>> BEGIN Provided information

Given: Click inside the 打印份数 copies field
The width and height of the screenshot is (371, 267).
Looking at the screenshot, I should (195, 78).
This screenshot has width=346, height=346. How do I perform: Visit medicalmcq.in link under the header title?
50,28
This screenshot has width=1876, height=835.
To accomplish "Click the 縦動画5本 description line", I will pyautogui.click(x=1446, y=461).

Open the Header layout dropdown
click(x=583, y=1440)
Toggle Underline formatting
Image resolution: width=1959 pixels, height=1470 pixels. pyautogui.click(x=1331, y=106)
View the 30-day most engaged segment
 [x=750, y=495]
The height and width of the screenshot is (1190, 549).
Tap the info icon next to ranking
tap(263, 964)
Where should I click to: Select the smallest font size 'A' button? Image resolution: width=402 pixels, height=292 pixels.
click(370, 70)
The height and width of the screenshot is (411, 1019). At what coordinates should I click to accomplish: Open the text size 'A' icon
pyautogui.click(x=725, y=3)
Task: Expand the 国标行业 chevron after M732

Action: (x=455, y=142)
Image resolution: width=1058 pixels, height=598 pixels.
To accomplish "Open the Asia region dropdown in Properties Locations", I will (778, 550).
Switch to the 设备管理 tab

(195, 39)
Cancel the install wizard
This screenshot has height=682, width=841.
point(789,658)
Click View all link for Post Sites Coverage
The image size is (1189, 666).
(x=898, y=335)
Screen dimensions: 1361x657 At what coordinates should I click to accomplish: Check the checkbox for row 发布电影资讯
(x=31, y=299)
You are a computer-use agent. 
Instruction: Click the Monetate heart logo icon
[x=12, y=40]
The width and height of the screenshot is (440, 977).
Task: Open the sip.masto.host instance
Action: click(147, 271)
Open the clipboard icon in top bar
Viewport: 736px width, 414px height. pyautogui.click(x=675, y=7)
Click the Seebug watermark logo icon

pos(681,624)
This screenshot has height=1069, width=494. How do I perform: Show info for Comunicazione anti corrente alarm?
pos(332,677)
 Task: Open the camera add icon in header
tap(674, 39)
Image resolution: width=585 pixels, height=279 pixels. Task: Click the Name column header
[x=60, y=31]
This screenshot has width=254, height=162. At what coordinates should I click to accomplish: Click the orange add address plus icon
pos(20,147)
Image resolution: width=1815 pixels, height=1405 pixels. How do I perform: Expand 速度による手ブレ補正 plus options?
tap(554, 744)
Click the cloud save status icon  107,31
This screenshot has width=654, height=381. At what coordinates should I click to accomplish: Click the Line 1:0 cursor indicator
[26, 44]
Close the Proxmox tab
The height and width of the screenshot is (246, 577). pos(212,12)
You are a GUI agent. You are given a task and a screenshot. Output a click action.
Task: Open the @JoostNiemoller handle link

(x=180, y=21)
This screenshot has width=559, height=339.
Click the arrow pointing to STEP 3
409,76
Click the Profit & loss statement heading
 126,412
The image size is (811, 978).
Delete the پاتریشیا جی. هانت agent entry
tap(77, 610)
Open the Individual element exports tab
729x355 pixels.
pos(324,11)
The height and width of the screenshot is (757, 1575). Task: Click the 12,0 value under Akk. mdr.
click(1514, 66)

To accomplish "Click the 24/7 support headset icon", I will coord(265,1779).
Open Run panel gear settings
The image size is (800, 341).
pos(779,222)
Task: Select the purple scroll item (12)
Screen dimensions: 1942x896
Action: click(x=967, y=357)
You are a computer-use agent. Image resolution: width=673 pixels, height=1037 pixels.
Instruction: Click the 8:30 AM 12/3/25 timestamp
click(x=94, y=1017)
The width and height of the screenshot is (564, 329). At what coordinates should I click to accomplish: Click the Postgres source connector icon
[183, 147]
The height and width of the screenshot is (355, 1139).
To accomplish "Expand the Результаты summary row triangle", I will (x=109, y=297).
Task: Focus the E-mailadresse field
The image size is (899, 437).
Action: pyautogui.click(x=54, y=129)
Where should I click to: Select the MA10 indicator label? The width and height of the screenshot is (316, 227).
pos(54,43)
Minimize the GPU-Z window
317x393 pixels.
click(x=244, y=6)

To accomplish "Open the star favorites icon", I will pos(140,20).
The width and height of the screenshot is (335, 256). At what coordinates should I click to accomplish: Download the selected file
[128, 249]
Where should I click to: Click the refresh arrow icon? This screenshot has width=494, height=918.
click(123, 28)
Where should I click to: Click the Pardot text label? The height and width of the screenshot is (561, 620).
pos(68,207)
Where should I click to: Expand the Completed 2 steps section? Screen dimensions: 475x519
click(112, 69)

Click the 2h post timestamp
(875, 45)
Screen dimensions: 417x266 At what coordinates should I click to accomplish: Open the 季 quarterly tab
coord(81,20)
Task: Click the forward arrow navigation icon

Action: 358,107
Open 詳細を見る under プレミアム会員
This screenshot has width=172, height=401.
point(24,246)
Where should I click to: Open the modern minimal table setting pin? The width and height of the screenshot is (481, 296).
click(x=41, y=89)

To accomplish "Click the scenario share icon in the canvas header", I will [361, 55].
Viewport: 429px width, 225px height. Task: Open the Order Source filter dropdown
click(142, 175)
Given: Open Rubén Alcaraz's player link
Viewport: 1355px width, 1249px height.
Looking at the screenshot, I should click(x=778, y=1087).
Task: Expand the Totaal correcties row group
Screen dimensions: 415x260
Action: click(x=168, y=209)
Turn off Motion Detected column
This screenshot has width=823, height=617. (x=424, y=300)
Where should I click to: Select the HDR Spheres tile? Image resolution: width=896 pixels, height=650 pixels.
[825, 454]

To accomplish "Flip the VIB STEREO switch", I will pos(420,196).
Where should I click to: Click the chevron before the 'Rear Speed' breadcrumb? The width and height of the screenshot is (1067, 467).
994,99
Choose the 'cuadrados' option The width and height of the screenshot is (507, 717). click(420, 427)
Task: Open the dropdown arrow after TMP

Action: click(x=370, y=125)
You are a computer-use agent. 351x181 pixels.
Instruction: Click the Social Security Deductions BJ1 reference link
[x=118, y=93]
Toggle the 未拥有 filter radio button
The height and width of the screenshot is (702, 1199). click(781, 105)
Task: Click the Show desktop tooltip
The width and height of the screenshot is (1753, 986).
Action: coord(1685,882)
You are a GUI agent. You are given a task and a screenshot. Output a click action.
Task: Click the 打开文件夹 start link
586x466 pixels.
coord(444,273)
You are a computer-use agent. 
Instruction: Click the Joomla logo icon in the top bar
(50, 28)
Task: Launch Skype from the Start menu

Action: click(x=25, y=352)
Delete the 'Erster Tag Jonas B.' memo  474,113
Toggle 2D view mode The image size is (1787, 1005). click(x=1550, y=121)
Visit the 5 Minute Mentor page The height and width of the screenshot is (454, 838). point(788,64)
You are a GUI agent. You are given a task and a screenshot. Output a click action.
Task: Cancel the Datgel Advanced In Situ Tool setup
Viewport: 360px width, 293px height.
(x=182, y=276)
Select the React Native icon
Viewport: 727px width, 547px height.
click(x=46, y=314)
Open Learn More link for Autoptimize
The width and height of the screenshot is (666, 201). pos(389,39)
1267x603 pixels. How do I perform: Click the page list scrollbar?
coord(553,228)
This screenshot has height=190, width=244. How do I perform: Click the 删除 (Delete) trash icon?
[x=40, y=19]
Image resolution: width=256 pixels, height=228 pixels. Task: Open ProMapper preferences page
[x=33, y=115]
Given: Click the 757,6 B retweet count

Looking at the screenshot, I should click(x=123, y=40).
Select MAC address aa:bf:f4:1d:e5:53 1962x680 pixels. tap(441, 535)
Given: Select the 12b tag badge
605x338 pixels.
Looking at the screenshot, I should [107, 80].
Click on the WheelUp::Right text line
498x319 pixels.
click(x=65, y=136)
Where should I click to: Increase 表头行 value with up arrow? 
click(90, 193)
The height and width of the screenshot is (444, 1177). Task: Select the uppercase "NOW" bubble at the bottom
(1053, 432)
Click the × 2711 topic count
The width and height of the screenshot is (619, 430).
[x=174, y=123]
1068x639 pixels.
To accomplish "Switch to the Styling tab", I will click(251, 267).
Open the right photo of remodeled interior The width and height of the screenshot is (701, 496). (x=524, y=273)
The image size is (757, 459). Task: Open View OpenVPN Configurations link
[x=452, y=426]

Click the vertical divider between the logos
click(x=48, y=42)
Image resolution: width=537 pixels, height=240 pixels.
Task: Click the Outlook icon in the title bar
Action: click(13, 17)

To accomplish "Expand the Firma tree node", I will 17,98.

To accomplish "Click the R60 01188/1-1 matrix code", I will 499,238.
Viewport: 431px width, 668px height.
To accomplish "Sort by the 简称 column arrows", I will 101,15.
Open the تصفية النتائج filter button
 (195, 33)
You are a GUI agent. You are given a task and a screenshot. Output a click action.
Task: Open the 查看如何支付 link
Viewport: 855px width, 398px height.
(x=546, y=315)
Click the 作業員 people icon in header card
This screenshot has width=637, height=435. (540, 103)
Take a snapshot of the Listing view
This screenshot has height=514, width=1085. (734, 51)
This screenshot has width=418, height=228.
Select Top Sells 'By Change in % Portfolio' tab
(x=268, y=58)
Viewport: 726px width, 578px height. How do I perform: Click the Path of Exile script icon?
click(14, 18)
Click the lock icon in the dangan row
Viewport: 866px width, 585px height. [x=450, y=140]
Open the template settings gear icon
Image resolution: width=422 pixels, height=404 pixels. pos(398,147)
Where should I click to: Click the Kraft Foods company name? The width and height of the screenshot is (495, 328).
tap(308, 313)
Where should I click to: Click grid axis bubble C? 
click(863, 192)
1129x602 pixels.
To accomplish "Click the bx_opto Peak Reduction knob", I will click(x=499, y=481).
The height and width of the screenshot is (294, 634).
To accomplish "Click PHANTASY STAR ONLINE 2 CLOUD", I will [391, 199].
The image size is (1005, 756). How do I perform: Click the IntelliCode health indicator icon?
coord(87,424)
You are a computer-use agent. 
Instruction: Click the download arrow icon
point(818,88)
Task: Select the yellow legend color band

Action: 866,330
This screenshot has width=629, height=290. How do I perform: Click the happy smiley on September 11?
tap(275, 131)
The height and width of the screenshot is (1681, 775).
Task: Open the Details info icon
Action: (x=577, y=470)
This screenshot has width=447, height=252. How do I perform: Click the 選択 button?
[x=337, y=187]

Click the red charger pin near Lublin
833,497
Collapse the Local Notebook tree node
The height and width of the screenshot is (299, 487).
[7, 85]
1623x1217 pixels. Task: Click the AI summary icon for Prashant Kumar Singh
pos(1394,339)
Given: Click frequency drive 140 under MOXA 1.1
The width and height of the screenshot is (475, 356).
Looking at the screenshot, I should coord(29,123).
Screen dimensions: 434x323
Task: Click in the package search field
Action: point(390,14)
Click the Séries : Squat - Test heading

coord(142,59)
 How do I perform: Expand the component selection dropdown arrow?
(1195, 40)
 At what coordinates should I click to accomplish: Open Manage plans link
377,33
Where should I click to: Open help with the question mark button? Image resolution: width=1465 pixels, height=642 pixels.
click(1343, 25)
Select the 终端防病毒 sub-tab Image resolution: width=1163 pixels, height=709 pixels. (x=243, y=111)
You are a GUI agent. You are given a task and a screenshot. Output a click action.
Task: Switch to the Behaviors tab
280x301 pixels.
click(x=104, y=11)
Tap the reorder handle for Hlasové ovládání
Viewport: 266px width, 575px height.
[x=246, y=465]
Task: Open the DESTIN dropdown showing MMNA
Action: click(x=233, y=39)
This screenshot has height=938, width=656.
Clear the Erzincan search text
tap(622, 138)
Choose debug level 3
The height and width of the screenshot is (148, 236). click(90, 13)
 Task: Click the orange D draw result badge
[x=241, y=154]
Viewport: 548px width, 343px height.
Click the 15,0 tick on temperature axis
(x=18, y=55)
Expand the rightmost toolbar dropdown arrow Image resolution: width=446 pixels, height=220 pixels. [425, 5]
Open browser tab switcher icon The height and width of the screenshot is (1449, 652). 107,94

>> END Provided information

**Requirement:**
Rewrite the lines of the material from the line with "Where should I click to: Select the HDR" to the line with "Visit the 5" as a numbered list, leaving out blank lines.

**Correct answer:**
1. Where should I click to: Select the HDR Spheres tile? Image resolution: width=896 pixels, height=650 pixels.
2. [825, 454]
3. To accomplish "Flip the VIB STEREO switch", I will pos(420,196).
4. Where should I click to: Click the chevron before the 'Rear Speed' breadcrumb? The width and height of the screenshot is (1067, 467).
5. 994,99
6. Choose the 'cuadrados' option The width and height of the screenshot is (507, 717). click(420, 427)
7. Task: Open the dropdown arrow after TMP
8. Action: click(x=370, y=125)
9. You are a computer-use agent. 351x181 pixels.
10. Instruction: Click the Social Security Deductions BJ1 reference link
11. [x=118, y=93]
12. Toggle the 未拥有 filter radio button
13. The height and width of the screenshot is (702, 1199). click(781, 105)
14. Task: Click the Show desktop tooltip
15. The width and height of the screenshot is (1753, 986).
16. Action: coord(1685,882)
17. You are a GUI agent. You are given a task and a screenshot. Output a click action.
18. Task: Click the 打开文件夹 start link
19. 586x466 pixels.
20. coord(444,273)
21. You are a computer-use agent. 
22. Instruction: Click the Joomla logo icon in the top bar
23. (50, 28)
24. Task: Launch Skype from the Start menu
25. Action: click(x=25, y=352)
26. Delete the 'Erster Tag Jonas B.' memo  474,113
27. Toggle 2D view mode The image size is (1787, 1005). click(x=1550, y=121)
28. Visit the 5 Minute Mentor page The height and width of the screenshot is (454, 838). point(788,64)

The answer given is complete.